Problem to solve:
For this exercise, copy each line of the records that contains the word "menu".

Task inputs:
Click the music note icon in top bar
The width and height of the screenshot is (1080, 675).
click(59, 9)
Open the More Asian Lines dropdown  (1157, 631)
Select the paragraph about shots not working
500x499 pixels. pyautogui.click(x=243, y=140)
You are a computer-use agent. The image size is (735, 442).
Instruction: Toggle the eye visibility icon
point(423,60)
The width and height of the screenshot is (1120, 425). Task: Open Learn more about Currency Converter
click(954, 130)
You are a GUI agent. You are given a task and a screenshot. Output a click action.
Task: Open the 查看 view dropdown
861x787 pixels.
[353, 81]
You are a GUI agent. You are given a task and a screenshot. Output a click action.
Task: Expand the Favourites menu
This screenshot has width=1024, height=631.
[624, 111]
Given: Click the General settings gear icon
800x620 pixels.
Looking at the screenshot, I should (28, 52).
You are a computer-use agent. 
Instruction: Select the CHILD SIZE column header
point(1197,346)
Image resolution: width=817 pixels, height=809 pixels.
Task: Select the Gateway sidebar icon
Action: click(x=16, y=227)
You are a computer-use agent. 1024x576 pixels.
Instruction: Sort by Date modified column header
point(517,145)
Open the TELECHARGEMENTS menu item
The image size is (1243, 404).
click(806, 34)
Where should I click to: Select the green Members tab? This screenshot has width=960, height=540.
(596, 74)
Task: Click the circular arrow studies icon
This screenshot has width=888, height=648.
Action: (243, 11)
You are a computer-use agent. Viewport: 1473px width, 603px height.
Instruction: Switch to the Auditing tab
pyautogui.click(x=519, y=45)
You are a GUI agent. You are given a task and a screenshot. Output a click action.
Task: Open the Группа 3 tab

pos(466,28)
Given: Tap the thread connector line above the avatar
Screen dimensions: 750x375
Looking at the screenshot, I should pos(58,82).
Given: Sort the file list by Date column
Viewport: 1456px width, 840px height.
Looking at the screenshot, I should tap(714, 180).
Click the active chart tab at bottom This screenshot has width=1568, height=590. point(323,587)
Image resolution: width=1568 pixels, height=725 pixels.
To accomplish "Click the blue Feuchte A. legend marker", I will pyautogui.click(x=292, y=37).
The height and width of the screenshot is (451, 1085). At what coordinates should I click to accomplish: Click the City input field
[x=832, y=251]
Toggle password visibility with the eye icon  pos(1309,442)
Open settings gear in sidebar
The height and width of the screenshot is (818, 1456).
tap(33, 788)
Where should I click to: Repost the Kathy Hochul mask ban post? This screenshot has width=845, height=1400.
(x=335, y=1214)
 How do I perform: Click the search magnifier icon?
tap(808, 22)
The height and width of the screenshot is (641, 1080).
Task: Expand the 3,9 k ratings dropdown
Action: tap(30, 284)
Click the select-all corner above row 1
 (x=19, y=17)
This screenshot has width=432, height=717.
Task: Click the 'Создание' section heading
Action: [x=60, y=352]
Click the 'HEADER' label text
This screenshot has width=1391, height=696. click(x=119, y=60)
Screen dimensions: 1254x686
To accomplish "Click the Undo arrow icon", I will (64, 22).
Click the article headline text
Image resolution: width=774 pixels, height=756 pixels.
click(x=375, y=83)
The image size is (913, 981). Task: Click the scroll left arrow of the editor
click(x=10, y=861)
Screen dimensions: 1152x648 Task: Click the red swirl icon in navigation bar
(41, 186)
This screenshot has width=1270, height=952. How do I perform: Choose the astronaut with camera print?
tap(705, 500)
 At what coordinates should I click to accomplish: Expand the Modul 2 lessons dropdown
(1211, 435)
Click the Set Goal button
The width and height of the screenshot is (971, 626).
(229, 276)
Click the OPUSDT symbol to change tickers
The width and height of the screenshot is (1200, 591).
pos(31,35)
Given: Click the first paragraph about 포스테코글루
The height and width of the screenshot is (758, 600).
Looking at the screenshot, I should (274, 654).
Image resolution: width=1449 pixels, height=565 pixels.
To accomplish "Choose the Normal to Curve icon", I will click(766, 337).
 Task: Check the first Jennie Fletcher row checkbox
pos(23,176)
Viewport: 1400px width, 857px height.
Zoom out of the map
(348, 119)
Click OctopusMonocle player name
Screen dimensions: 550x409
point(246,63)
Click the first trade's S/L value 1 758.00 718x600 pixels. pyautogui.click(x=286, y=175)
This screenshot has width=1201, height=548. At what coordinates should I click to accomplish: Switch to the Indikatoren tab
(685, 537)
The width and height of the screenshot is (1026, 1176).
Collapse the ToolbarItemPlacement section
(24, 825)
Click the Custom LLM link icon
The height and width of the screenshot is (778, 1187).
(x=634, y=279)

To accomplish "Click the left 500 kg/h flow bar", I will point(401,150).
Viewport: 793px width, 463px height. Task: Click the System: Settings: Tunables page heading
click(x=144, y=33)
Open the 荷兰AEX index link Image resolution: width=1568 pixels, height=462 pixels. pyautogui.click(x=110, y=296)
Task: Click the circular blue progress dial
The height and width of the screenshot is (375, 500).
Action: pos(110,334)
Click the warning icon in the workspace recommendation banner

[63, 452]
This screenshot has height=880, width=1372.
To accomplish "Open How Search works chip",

Reply:
Task: Expand the Favourites menu
Open the TELECHARGEMENTS menu item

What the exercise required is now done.